▸ **WORK TASK A**:
Using the essay on Britain and Europe, explain why the governments of Stanley Baldwin and Neville Chamberlain refused to arm the elected Republican government in Spain.
▸ **WORK TASK B**:
Repeat the stretch of the essay on Britain and Europe from "Again, my point" through "even the French.".

▸ **PASSAGE**:

▼

This week’s In Our Time on BBC Radio 4, presented by the increasingly grumpy Melvyn Bragg, was a timely reminder of a key fact about Britain and Europe all too often denied by those who think of the United Kingdom as a place apart, unconstrained by either history or geography.

The subject was Garibaldi and the unification of Italy, one of the longest-running sagas of the nineteenth century. The great Italian patriot (born in Nice, now, of course, part of France) was a disciple of Giuseppi Mazzini, leader of the Young Italy movement. After a life of astonishing adventure, which included a central role in the liberation of Uruguay, his forces finally secured their goal, creating the united Italy that today is such an inspiration to us all in what may prove the latter days of the European Union. 

But my intention here is not to regurgitate the wisdom of Bragg’s guests, who found themselves constantly urged to “get on with it”. Rather, it is to point out that Britain played an important role in the process, both as a host to Mazzini and other exiles and as a provider of volunteers in Garibaldi’s struggle to overthrow foreign and papal domination.

It would be a stretch to say that Britain turned the tide. It did not. But by providing a home to Mazzini (and, briefly, Garibaldi himself) and by its supply of volunteers in the fight, we certainly played our part. Many among the British ruling class supported the Risorgimento, which they regarded as romantic as well as geographically obvious, while proto-Socialists were only too ready to take up arms against the Austro-Hungarian imperialists and, if necessary, the Pope.

Seventy years later, British intervention – or non-intervention – in the Spanish Civil War helped turn the tide in favour of the insurgent Francisco Franco. The Tory administrations of Stanley Baldwin and Neville Chamberlain, fearing that Spain could go Communist, withheld their support from the elected Republican government, refusing to supply it with desperately needed arms and ammunition. As a result, the Fascist Franco, ably supported by the Nazis and (as it happens) Italy, was able to win the war and subject his country to a protracted reign of terror.

Just to hurry things along, Baldwin managed to persuade the French prime minister Leon Bloom, who had previously authorised the transfer of weapons, including aircraft, to the Republican cause, to follow Britain’s example, thus sounding the death-knell of Spanish democracy.

But if the Government took fright, many ordinary Brits did not. With Orwell among their number, they rallied to the cause, fighting for two years as part of the International Brigades.

Again, my point is not to rehearse the ins and outs of what took place. It is to underline that Britain’s role in European affairs is often crucial even when our own interests are not directly threatened.

Britain’s European problem is that, while affecting to stand off from whatever is going on across the Channel, we invariably thrust ourselves into the middle of almost every quarrel. Europe is a big part of who were are. We are (leaving aside Commonwealth arrivals) part-Angle, part-Saxon, part-Jute, part-Viking, part-Norman, part-Huguenot and part-Irish, and soon, as their children join the tribe, part-Polish, Part-Lithuanian, part-Bulgarian and part-Romanian. In fact, we are one of the most pan-European nations in Europe –­ much more so than the Germans, the Italians or even the French.

▲

▸ **DATASET ENTRIES**:
▼

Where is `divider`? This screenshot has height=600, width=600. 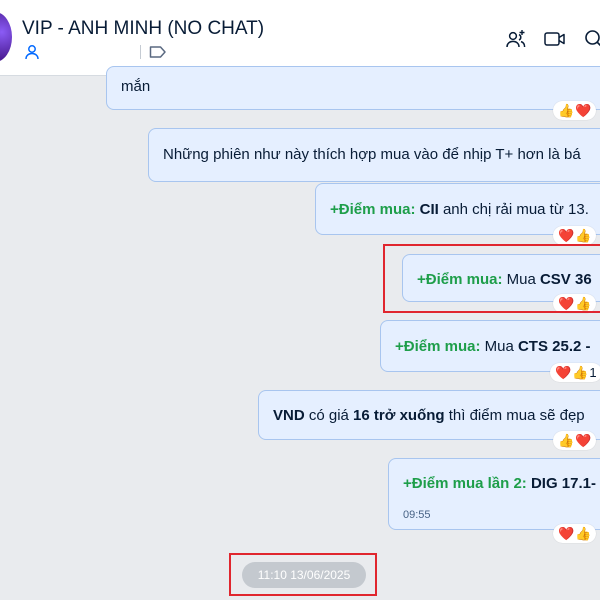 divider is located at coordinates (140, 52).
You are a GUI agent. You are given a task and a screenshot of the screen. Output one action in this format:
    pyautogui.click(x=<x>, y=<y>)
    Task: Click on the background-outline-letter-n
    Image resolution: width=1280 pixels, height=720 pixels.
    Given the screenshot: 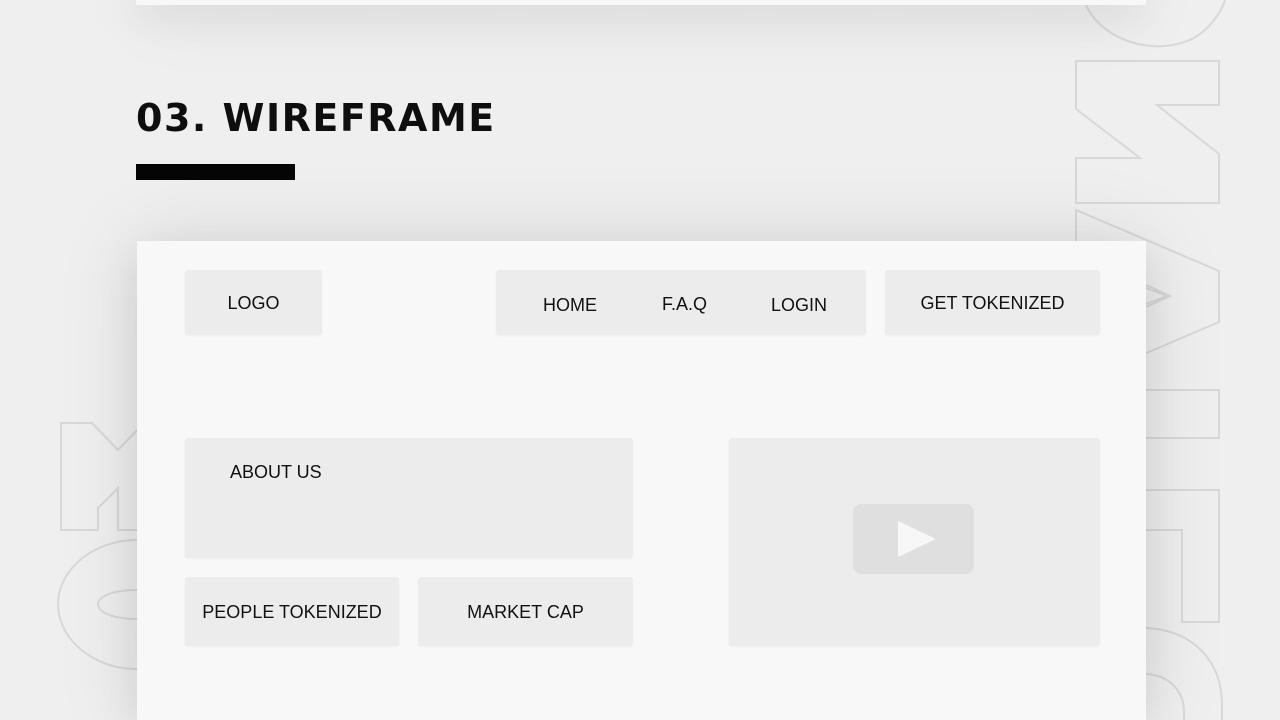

▲

▸ **RESPONSE A**:
They feared that Spain could go Communist, so they withheld their support and refused to supply the Republican government with the arms and ammunition it desperately needed.

▸ **RESPONSE B**:
Again, my point is not to rehearse the ins and outs of what took place. It is to underline that Britain’s role in European affairs is often crucial even when our own interests are not directly threatened.

Britain’s European problem is that, while affecting to stand off from whatever is going on across the Channel, we invariably thrust ourselves into the middle of almost every quarrel. Europe is a big part of who were are. We are (leaving aside Commonwealth arrivals) part-Angle, part-Saxon, part-Jute, part-Viking, part-Norman, part-Huguenot and part-Irish, and soon, as their children join the tribe, part-Polish, Part-Lithuanian, part-Bulgarian and part-Romanian. In fact, we are one of the most pan-European nations in Europe –­ much more so than the Germans, the Italians or even the French.